|dc.description.abstract||Metabolic syndrome is a cluster of disorders, including obesity, atherosclerosis, inflammation and insulin resistance. It is associated with increased risk of various types of cancers including breast cancer. Obesity in particular is a risk factor for an aggressive tumour phenotype and reduced survival of patients with breast cancer. To understand the underlying mechanisms I aimed to develop and characterise a metabolic syndrome mouse with an orthotopic model of breast cancer.
Apolipoprotein E (ApoE) is involved in the catabolism of triglycerides and cholesterol, and the ApoE knockout mouse model is prone to obesity and development of atherosclerosis. The double knockout ApoE/ArKO mouse displays all features of metabolic syndrome. At 6 months of age, wild type, ApoE and ApoE/ArKO C57BL/6 mice were inoculated with the murine breast cancer cell line E0771. Growth of tumours in the mammary fat pad and mouse weight were measured until tumours reached ethical endpoint. The hypoxia marker, pimonidazole, was injected 90min prior to euthanasia, and plasma, organs and tumours were harvested and weighed. Half of each tumour was formalin fixed and paraffin embedded for Immunohistochemical (IHC) analysis of cancer associated adipocytes (perilipin), proliferation (phosphohistone-H3), estrogen receptor status (ERα) and hypoxia (pimonidazole adducts). The other half was frozen and processed for tumour lysates, which were used to measure hypoxia inducible factor 1 (HIF-1α) by Western blotting, and adipokines, using an antibody array. Vascular endothelial growth factor (VEGF) and Insulin-like growth factor binding protein 5 (IGFBP5) concentrations were further analysed by an ELISA assay. HIF-1α levels in EO771 cells were analysed by subjecting the cells to hypoxic conditions.

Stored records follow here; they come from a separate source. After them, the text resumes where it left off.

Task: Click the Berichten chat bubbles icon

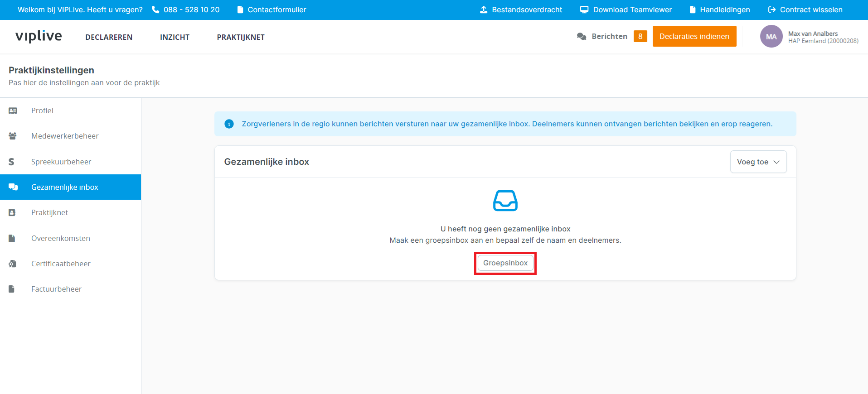Action: pyautogui.click(x=582, y=36)
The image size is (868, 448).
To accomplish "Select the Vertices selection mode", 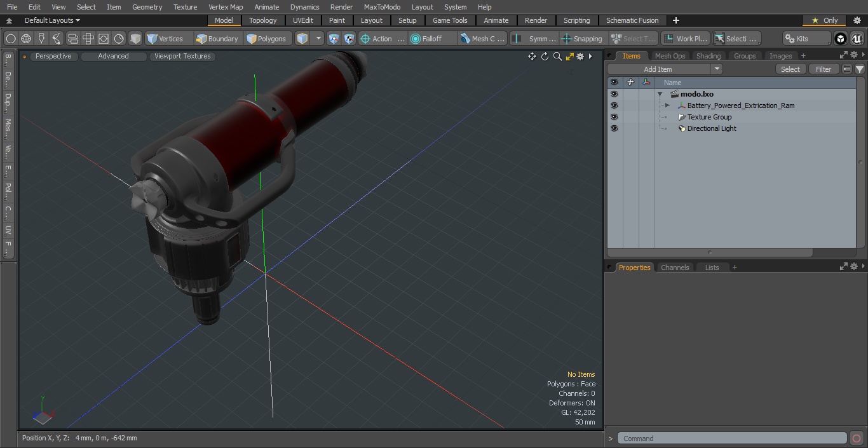I will pyautogui.click(x=165, y=39).
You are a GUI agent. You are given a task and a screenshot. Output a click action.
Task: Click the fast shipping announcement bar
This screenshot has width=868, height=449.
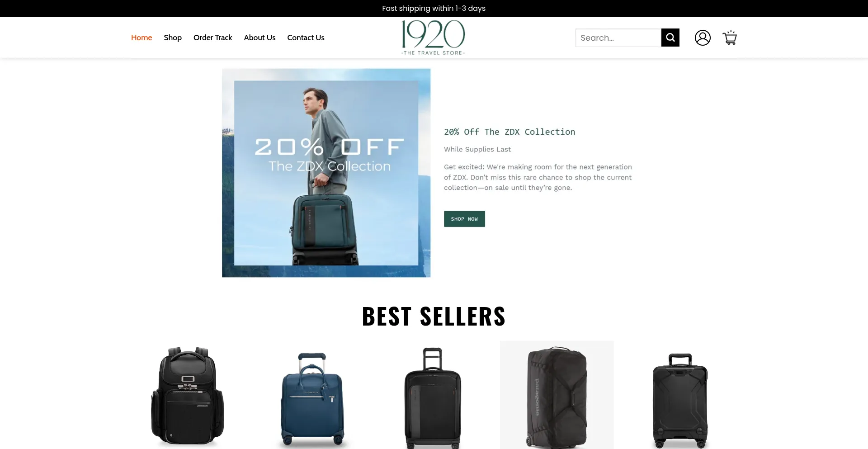pos(434,9)
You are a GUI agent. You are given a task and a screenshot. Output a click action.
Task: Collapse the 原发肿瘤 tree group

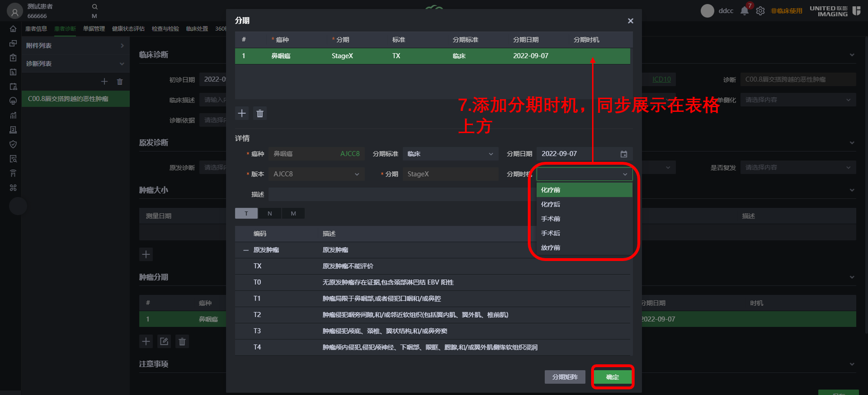pyautogui.click(x=246, y=250)
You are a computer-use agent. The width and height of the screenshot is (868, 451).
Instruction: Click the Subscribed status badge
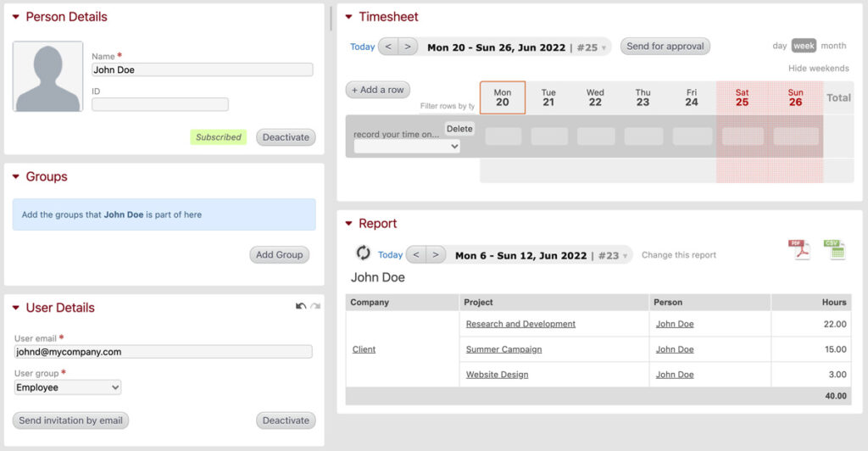coord(218,137)
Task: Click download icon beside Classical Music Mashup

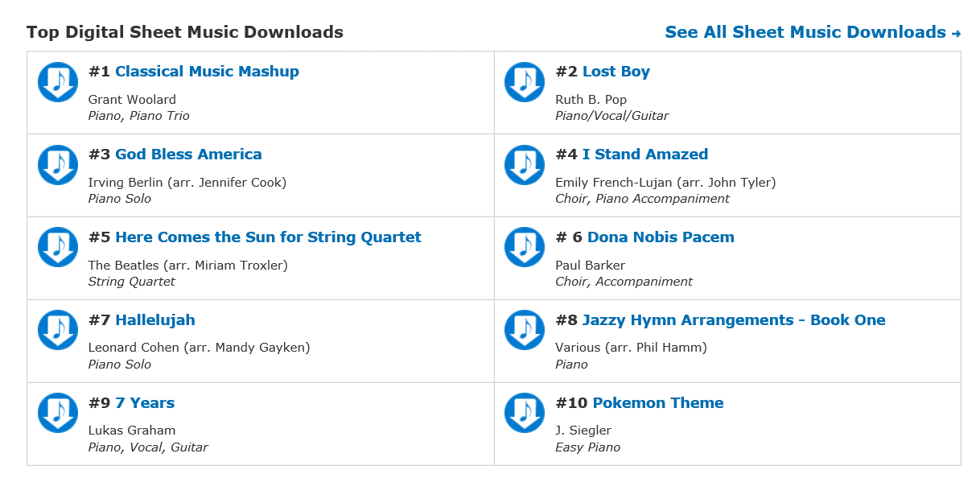Action: tap(57, 81)
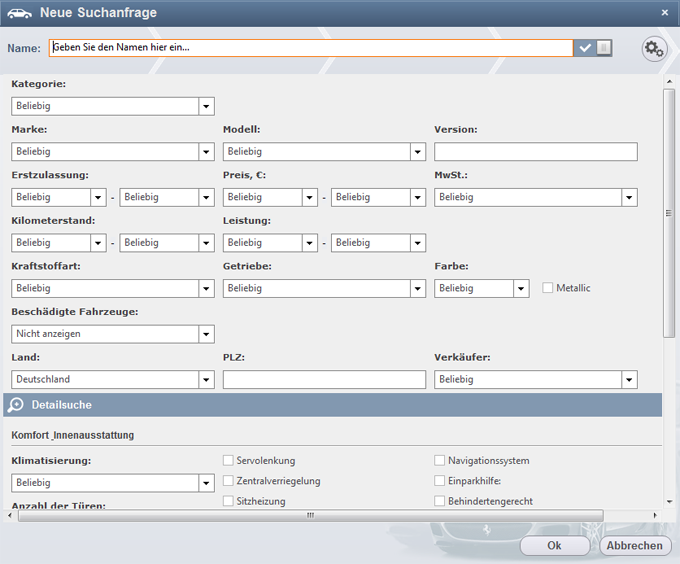The height and width of the screenshot is (564, 680).
Task: Enable the Metallic checkbox
Action: (547, 288)
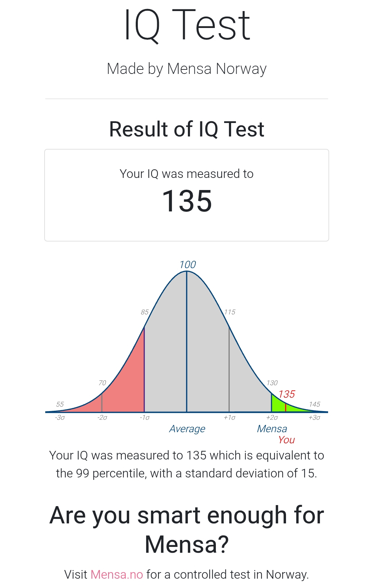
Task: Click the Average label below the chart
Action: 187,429
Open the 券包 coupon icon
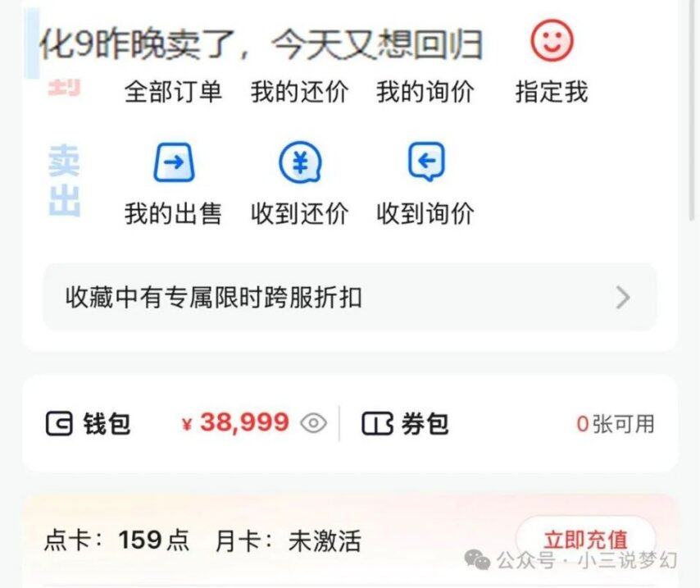Screen dimensions: 700x588 click(x=377, y=424)
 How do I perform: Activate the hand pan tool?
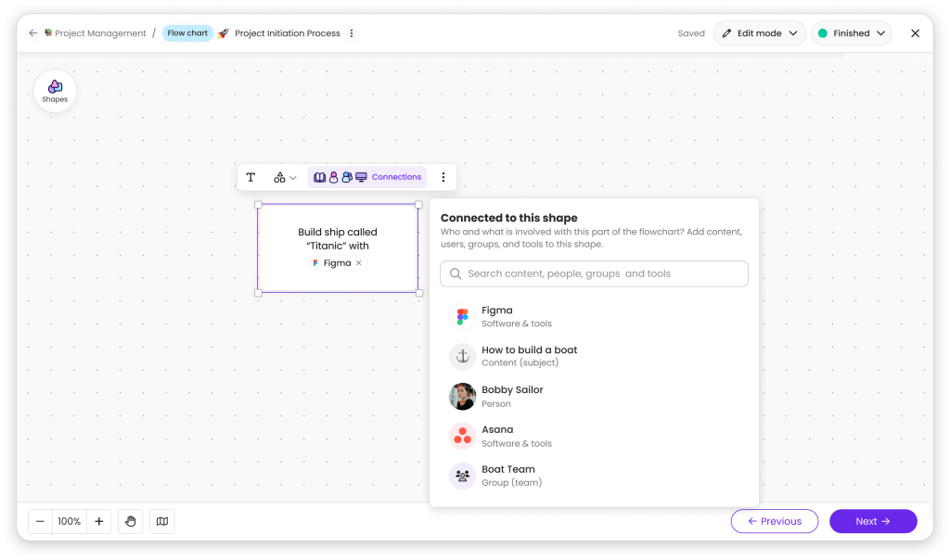click(131, 521)
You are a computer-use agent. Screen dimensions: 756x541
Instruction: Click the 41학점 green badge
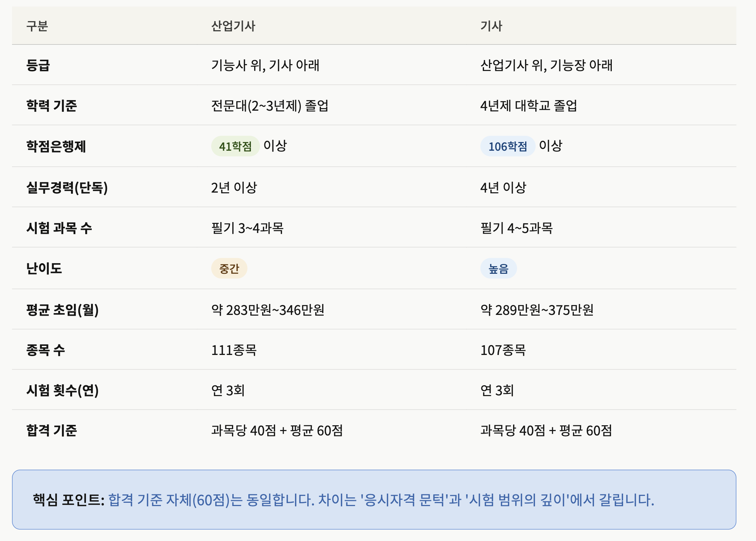(x=235, y=146)
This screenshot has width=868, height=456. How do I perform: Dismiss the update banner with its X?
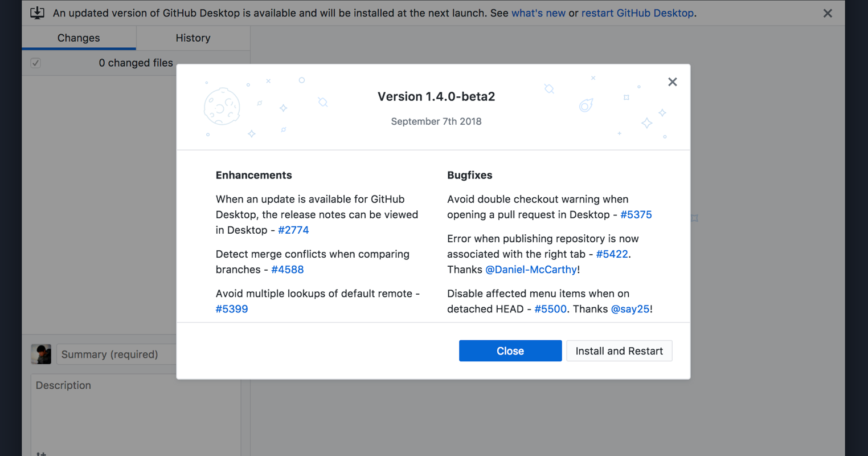click(828, 13)
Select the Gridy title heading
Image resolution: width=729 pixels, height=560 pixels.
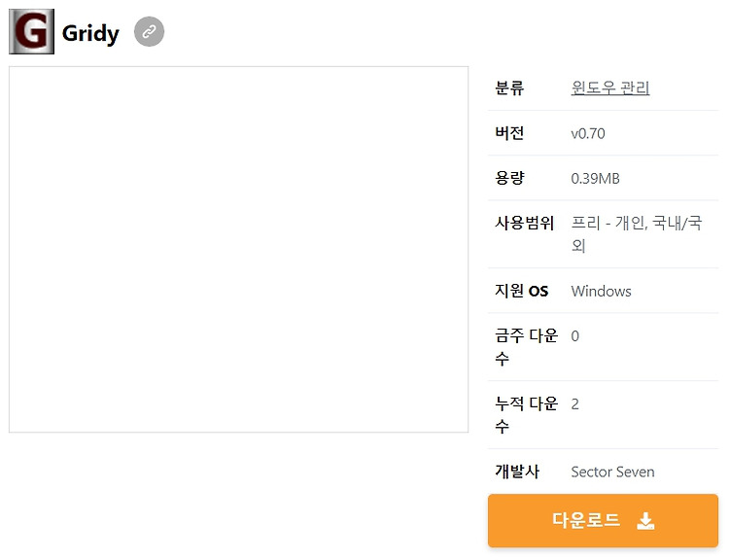pos(90,32)
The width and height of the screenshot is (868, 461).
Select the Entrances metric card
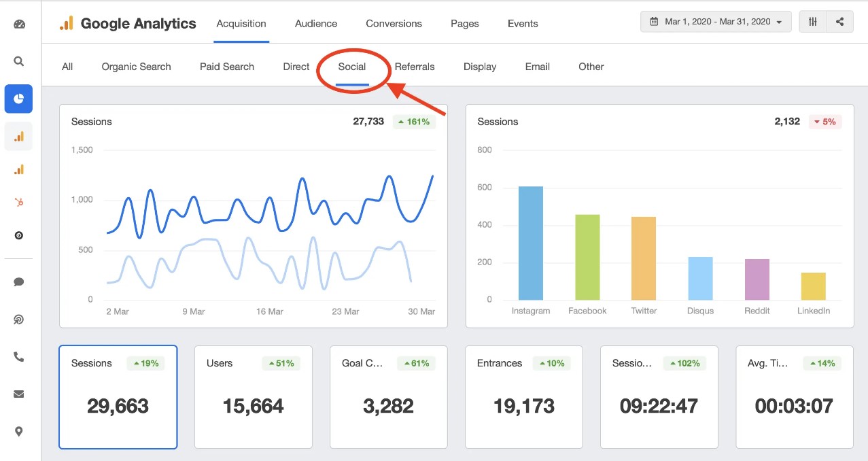(524, 397)
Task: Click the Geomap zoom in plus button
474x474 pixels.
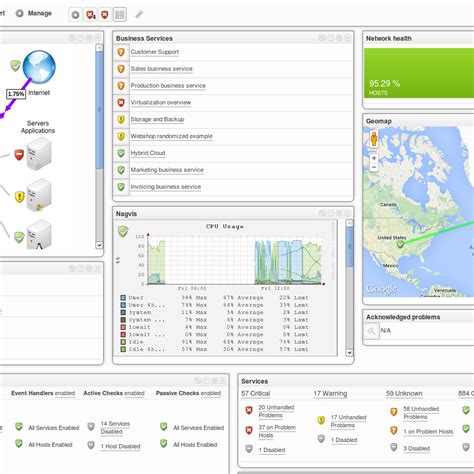Action: pyautogui.click(x=374, y=158)
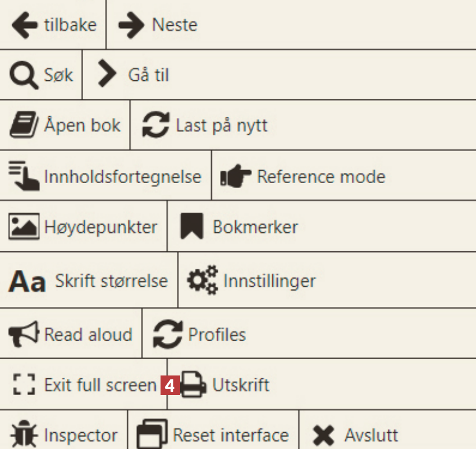
Task: Click the Innholdsfortegnelse list icon
Action: (24, 176)
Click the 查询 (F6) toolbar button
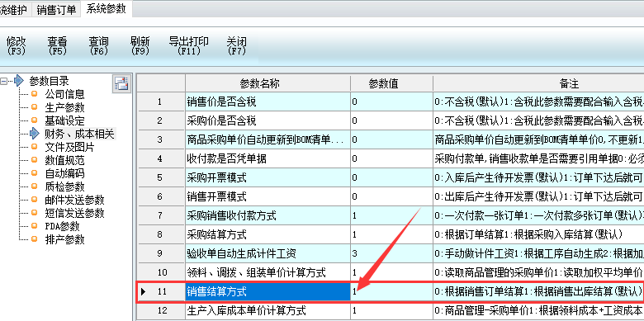Image resolution: width=644 pixels, height=321 pixels. (98, 45)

ApoE mice weighed more than wild type and ApoE/ArKO mice, and showed increased cellular proliferation. ApoE/ArKO mice had the least omental fat and the smallest tumours. IHC analysis showed that EO771 tumours in ApoE mice had the highest number of intratumoral, perilipin positive adipocytes (p<0.01), and tumours from ApoE/ArKO had the highest percentage of phosphohistone-H3 positive cells (p<0.05). All tumours stained negative for ER-α. Pimonidazole staining was prominent in all tumours, with secondary tumours staining strongly. From Western blot analysis, tumours grown in ApoE/ArKO mice had the highest level of HIF-1α, and HIF-1α levels were higher in secondary tumours compared to primary tumours (p<0.05). A range of adipokines was differentially expressed in tumours grown in the three different genetic backgrounds. VEGF concentrations were higher in primary tumours from ApoE/ArKO mice than ApoE and wild type mice. Primary tumours from ApoE/ArKO mice had significantly lower concentrations of IGFBP5 (p<0.01).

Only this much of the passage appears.